Il faudrait avoir vécu sur Mars ces dix dernières années pour ne jamais avoir entendu le slogan « Les antibiotiques, ce n’est pas automatique ! ». Ce message de prévention avait un objectif précis : faire comprendre aux Français et à leurs médecins que le recours systématique aux antibiotiques était nocif. Pourquoi ? Simplement parce que les maladies infectieuses sont capables de s’adapter au point de pouvoir résister à cette forme de traitement.
Un marché trop difficile
Le pendant de ce discours préventif, c’est que les industries pharmaceutiques délaissent désormais un marché qu’ils jugent trop difficile. A ce jour, « le nombre de nouveaux antibiotiques est en chute libre », résument Les Echos. Les industriels mettent en avant un secteur peu rémunérateur, dans lequel les nouvelles molécules sont difficiles à trouver et qui demande beaucoup d’investissement en termes de recherche scientifique. A cela s’ajoute que, lorsqu’un nouvel antibiotique arrive sur le marché, son emploi est restreint, justement pour éviter l’apparition de résistances. Conséquence : le retour sur investissement met du temps à se faire.
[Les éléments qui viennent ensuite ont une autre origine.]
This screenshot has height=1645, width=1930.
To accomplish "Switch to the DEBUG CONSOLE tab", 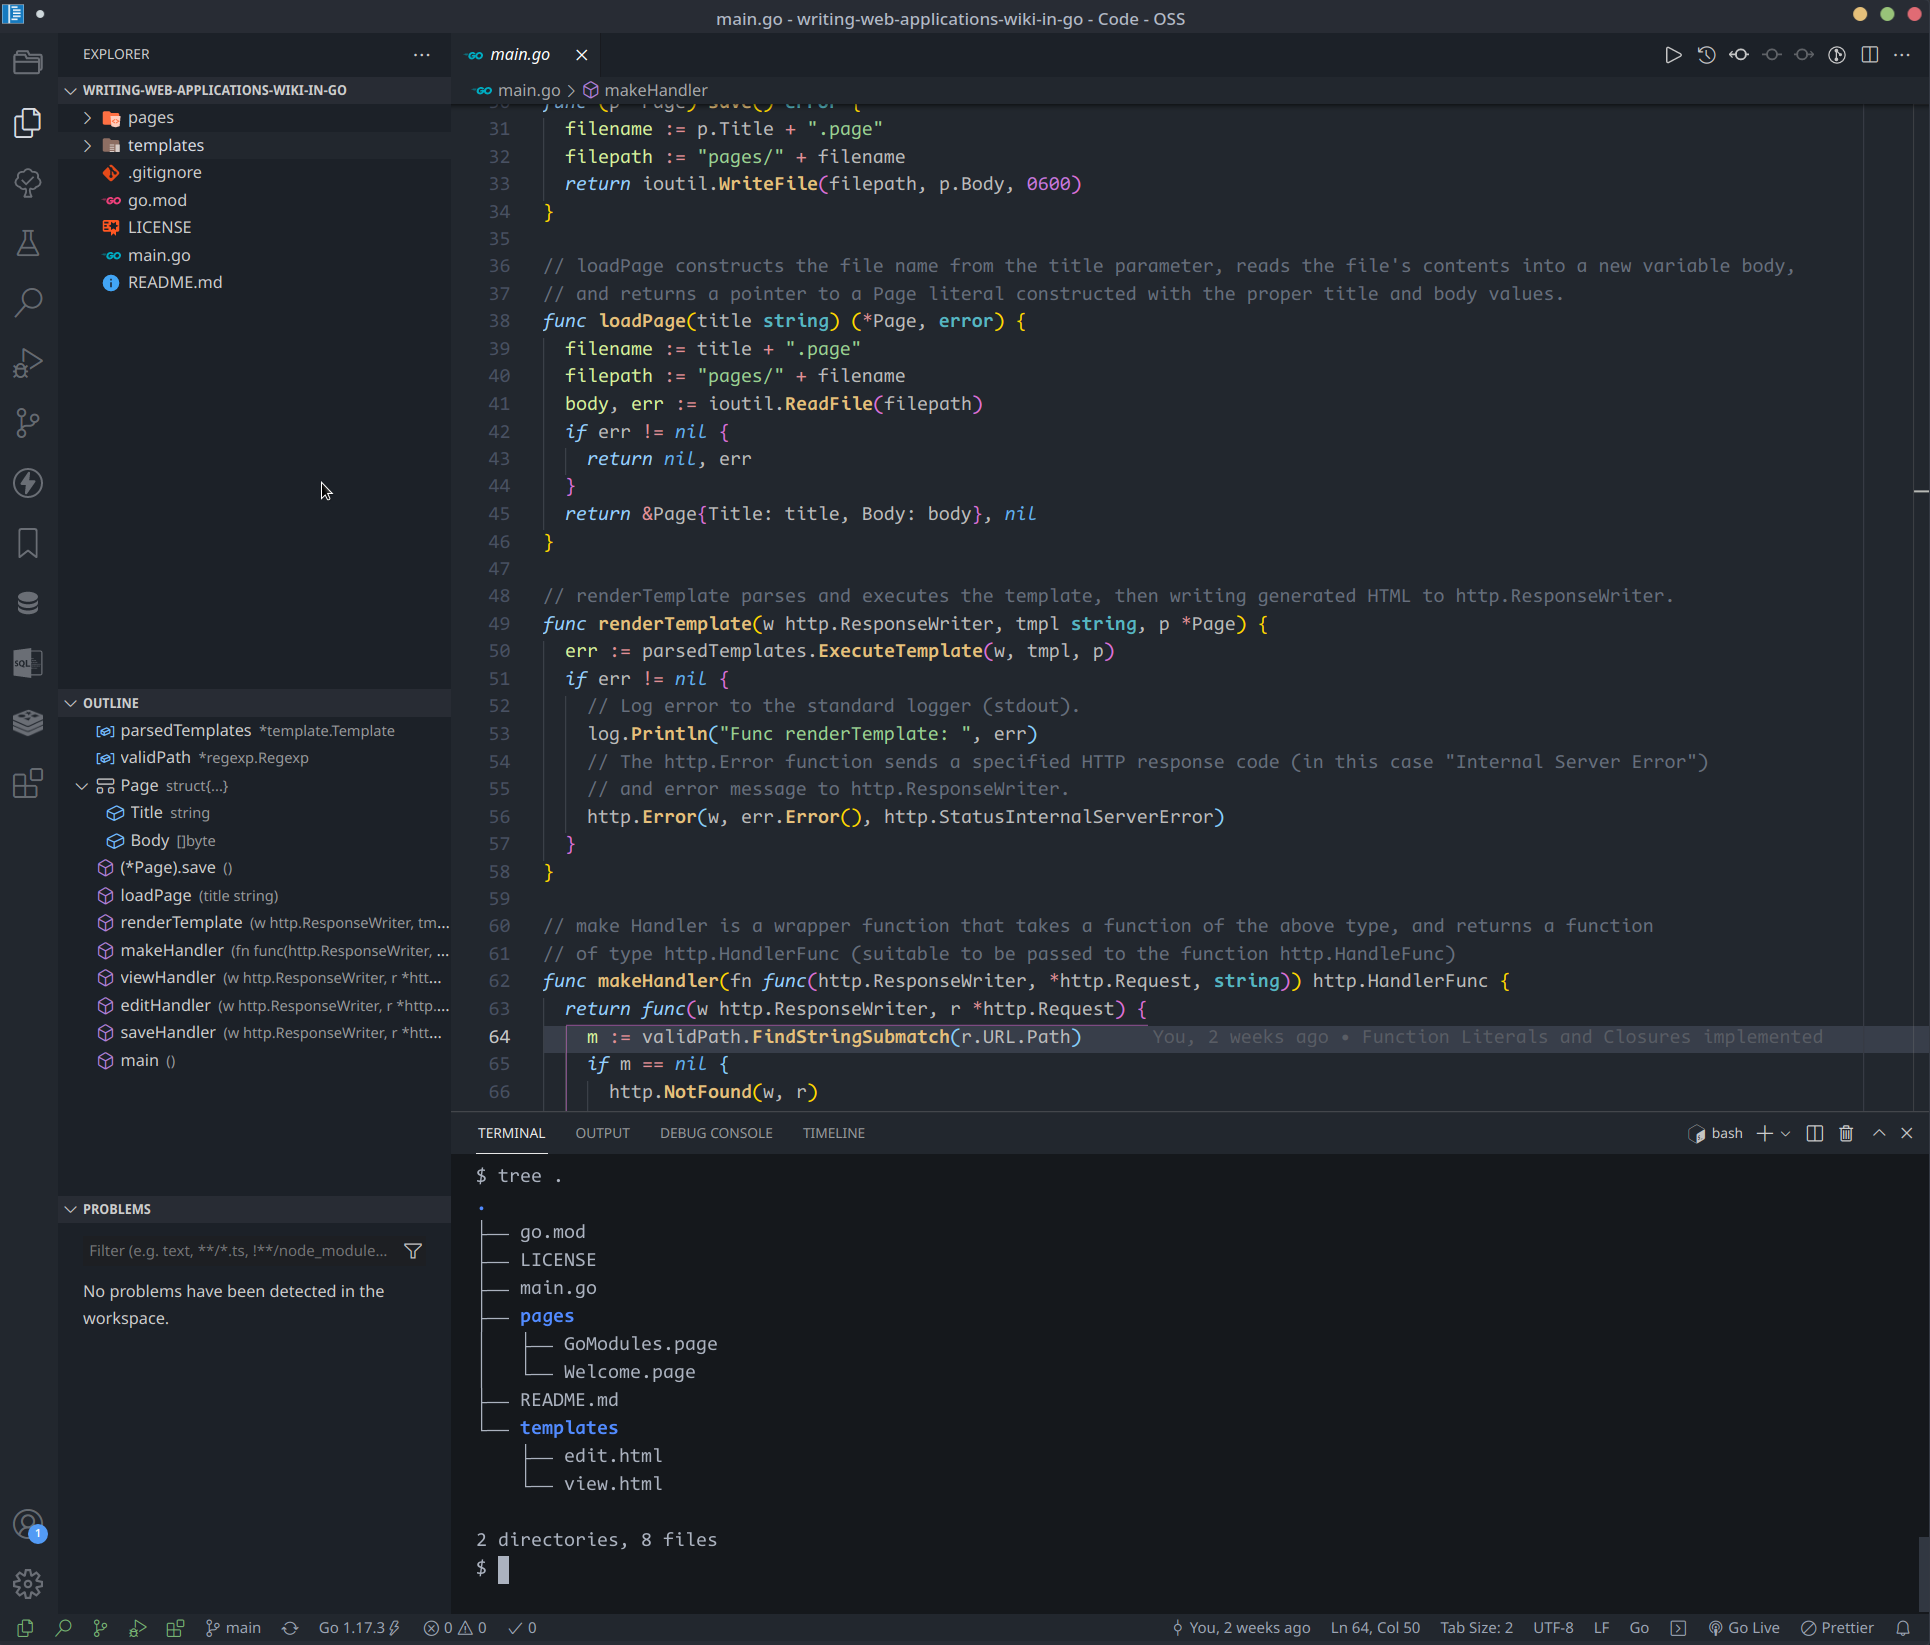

Par ailleurs, les exigences sur les essais cliniques ne sont pas adaptées aux spécificités des antibiotiques. Il est impossible, par exemple, de prouver l’efficacité d’une molécule avant sa mise sur le marché. Pour cela, il faudrait en effet la tester sur un grand nombre de personnes, or il est impossible, d’un point de vue sanitaire, de laisser une infection se propager de la sorte.
Du coup, « le nombre de grands laboratoires pharmaceutiques actifs dans [la recherche de nouveaux antibiotiques] a lui aussi diminué », relevait une étude de la Société américaine des maladies infectieuses publiée récemment.
25 000 décès par ans
Pourtant, « face à l’émergence croissante de nouvelles résistances, le faible taux de renouvellement de l’arsenal antibiotique risque de nous ramener à l’époque où les antibiotiques n’existaient pas », s’inquiétait la Société européenne de microbiologie clinique et des maladies infectieuses lors de son congrès, organisé à Berlin, en avril.
Malgré le message de prévention contre l’utilisation automatique de ce mode de traitement, les infections résistantes ont en effet continué à se développer. On estime que 25 000 décès par an en Europe sont imputables à ces dernières. Les maladies infectieuses sont la deuxième cause de mortalité dans le monde. Or, pas de médecine moderne sans antibiotiques : tout ce qui touche au système immunitaire, comme la chimiothérapie, la chirurgie…, doit être compensé par ce mode de traitement. De nouvelles molécules permettraient de ne pas utiliser celles auxquelles les bactéries sont désormais résistantes.